Colonizzazione di ex-coltivi terrazzati da parte del pino d'Aleppo e di specie della macchia mediterranea, Var, Francia (foto di Marco Borghetti, gennaio 2022). In Provenza, come in tante parti del Mediterraneo, decine di migliaia di ettari, prima coltivati , sono stati colonizzati dal pino d'Aleppo e dalla macchia mediterranea [1].

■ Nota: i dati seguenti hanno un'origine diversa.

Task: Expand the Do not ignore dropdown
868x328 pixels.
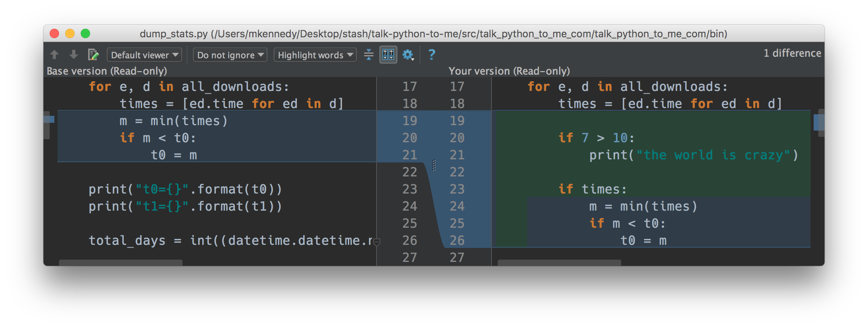Action: [230, 55]
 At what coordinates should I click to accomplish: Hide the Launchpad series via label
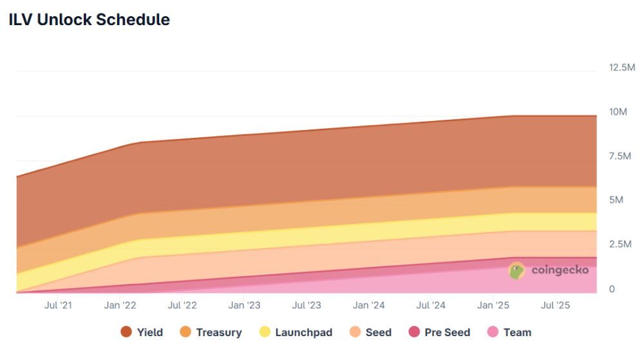[303, 332]
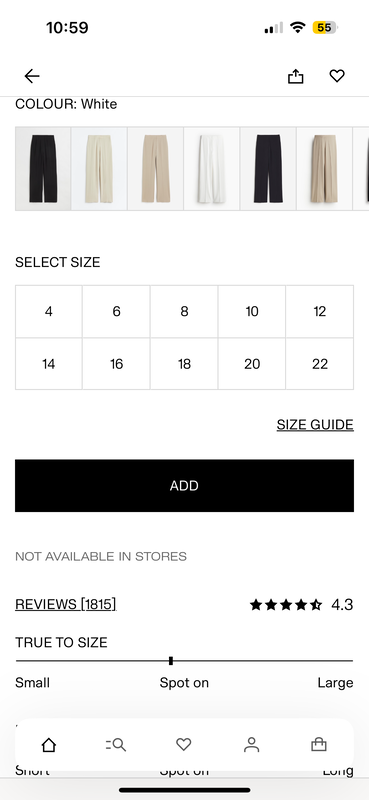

Andrea Gennai ha così commentato questa immagine: "...troppo spesso, anche se molto umanamente, siamo spaventati dai cambiamenti. Un coltivo che torna bosco spaventa una parte di noi, mentre un bosco che diventa coltivo terrorizza la parte opposta. Ecco, forse le reciproche posizioni sarebbero meno distanti e più conciliabili se ci spaventassimo di meno dei cambiamenti e ciò dovremmo imparare a farlo studiando la storia dei nostri territori, dei nostri paesaggi, che è frutto di continui cambiamenti, spesso anche ciclici. Ho in mente alcuni stupendi boschi abruzzesi, faggete adulte comprese, cresciute su antichi terrazzamenti dove decenni e secoli fa si coltivava mais o grano a 1400 metri, ad ore di cammino dai paesini. Passeggiare in quei boschi ti fa capire come la storia sia anche trasformazione ed è ciò che la rende stupenda. Se non avessimo paura del cambiamento, avremmo forse più energie da dedicare all'analisi seria delle condizioni, dei pro e dei contro, dei rischi e dei benefici...". Scorrere per la fotostoria.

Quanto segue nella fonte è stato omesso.